3. Unity. Gentry assumes that Revelation is the unified message of John the Apostle and not an edited message or message compiled from several documents of differing dates of composition. The intention for omitting the rather large debate on this issue is best explained by the author himself:
The primary reason for its exclusion is due to the obvious difficulty of maintaining the composite and discordant nature of Revelation while defending its canonicity and its revelational quality. How can we maintain a coherent theory of Revelation’s inspiration if it has gone through several editions under several different hands? The problem is virtually the same with the more familiar questions related to such books as the Pentateuch and Isaiah, for instance. This is why almost invariably those who have argued for its composite nature are of the liberal school of thought. A secondary reason is due to the intention of the present writer. This treatise is written with an eye not to the liberal theologian, but to the conservative. The plea for a hearing in this research project is toward conservative theologians who stand with the author on the fundamental theological issues, such as the inspiration and inerrancy of Scripture. The debate engaged is an “intramural” debate among evangelicals. (24)
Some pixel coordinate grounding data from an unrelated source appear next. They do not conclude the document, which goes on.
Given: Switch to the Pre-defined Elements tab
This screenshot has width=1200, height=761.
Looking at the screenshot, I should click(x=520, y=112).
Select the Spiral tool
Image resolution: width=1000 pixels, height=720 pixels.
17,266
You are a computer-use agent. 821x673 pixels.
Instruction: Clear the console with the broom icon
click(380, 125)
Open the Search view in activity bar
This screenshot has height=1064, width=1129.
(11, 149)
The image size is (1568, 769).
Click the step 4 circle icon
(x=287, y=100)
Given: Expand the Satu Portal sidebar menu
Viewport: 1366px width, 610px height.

Finally, Gentry provides a brief survey of scholarly opinion on the dating of Revelation. Although the consensus view is that Revelation was written after the Fall of Jerusalem, most likely during the A.D. 90's Gentry notes that several well-respected classical (i.e. Greek and Roman period of history) scholars hold the early date viewpoint. Also, Gentry admits that several evangelical scholars denigrate the early date view because it is held by many liberal scholars. Additionally, some late date scholars are giving new credence to early date arguments. Gentry briefly chronicles the shifting positions of scholarly consensus over the past 200 years, including both conservative and scholarly opinions. While conservatives have consistently viewed the entire New Testament to have been completed between A.D. 50-100, and that in the late 19th century a pre-A.D. 70 view of Revelation's composition was the majority position among conservative scholars. Gentry's presumed purpose in detailing this chronology and following it with a list of early-date advocates is to show that despite contemporary confidence regarding the late-date of Revelation, a broader view of scholarship reveals that the early date view ought not to be easily dismissed. The reader is encouraged to remember that consensus of any kind, including scholarly consensus, is not the standard of truth for any argument--a statement that is imperative in our current age when intersubjective agreement (whether the populous, the scholarly community, or even the scientific consensus) is frequently taken to be the only truth possible.